A little race analysis. On this quick trip to Europe, I managed to sneak in two World Cup races. The first in Albosaggia, Italy, and the second in Les Marecottes, Switzerland. The Italian race featured an Individual and a Sprint event. The Swiss race also served as the European Championships and so featured a Vertical, Individual, and Sprint.
My individual results were both lacklustre. In Italy, snow conditions were extremely low, with the start and finish in a snow-free pasture. These conditions proved especially challenging on the descents where I already lose time. While I’m glad I participated in the race, I found that my technical skills and willingness to ski with reckless abandon were the limiting factors instead of my fitness.
Luckily, in Switzerland, snow conditions were much better to start with additional snowfall the day prior to the race. I skied a better race here and definitely felt like I was pushing my fitness. A lost pole strap and a few tables in the soft snow on the descents ate up time but I still finished respectably.
A vertical race is slightly easier to analyze because of the nature of the event. It is one continued effort. There are lots of different ways to analyze a race but the basic metrics are easiest.
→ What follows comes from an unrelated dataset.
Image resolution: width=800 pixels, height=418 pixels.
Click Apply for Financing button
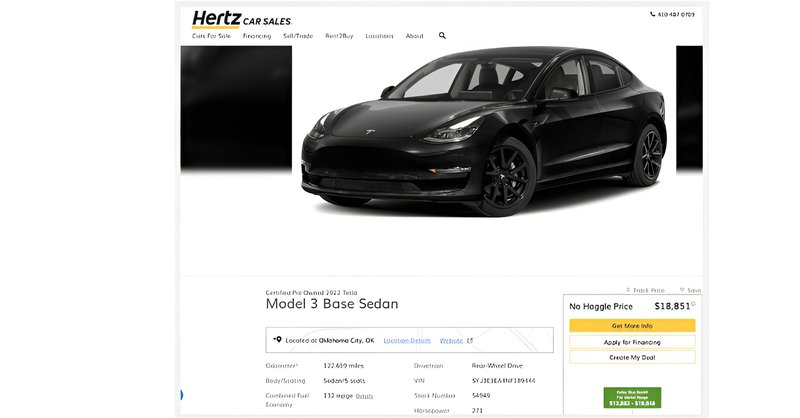click(632, 342)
Finishing place is important (World Cup points are given to the top 30) but is highly dependent on the level of competition. Percent off the leader is useful as the top few places in a World Cup will always be coming from strong athletes even if there is less depth further down. Climbing speed is interesting but I think ultimately unreliable between races because of the variation in course profiles and snow conditions. Average HR gives insight into how strong the engine is, especially when combined with other metrics. Below is the data from the four World Cup vertical events that I’ve competed in over the last 12 months.
Font Blanca 2015 (781m+):
#1 – Kilian – 27:27
#46 – Eric – 31:26 – 114% – AvgHR N/A – 1490 m/hr
Verbier 2015 (875m+):
#1 – Kilian – 39:26
#39 – Eric – 45:17 – 114% – AvgHR 174 – 1110 m/hr
Mondole 2015 (758m+):
#1 – Palzer – 26:10
#25 – Eric – 29:30 – 112% – AvgHR 177 – 1591 m/hr
Les Marecottes 2016 (579m+):
#1 – Kilian – 22:39
#34 – Eric – 25:56 – 114% – AvgHR 177 – 1339 m/hr
The race this weekend in Les Marecottes was not my best performance though I think pretty close to my potential. It was a rather unusual format with racers starting every 20 seconds in a time-trial format. While I finished outside the top 30 and quite a ways from my Mondole result of 25th, the race had quite a bit of depth. Just several seconds would have earned me a few places, 16 sec would have put me in the top 30, and 60 sec would have be in the low 20s. Of course, this is pretty speculative because I was going close to all out though I still think I had 20-30 seconds to find somewhere in the race. It is definitely good to see avg HR the same as the Mondole race.
These were also my first races with some new bits of gear. I raced on Fischer skis back in my Nordic ski days and am stoked to have started a new relationship with them for ski mountaineering. Their race ski is called the AlpAttack and is dramatically different from the DyNA that I have been skiing on the last few years. The AlpAttack has a good amount of rocker in the tip and quite a bit of camber. I’ve paired them with Dynafit Low Tech Race bindings with the new Pierre Gignoux heel piece and so far it seems to be working well. We will see how the setup fares over the rest of the season. I also used the latest prototype race vest (called the Skimo8) from Ultimate Direction. I’ve been helping them design the new pack for the last year and am stoked to see how it is turning out. More on this soon!
Next up is US National Championships in Crested Butte, Colorado. I don’t quite know what I was thinking, deciding to fly to Colorado less than 30 hours after flying home from Europe but thats the plan! It definitely looks like a cool set of races!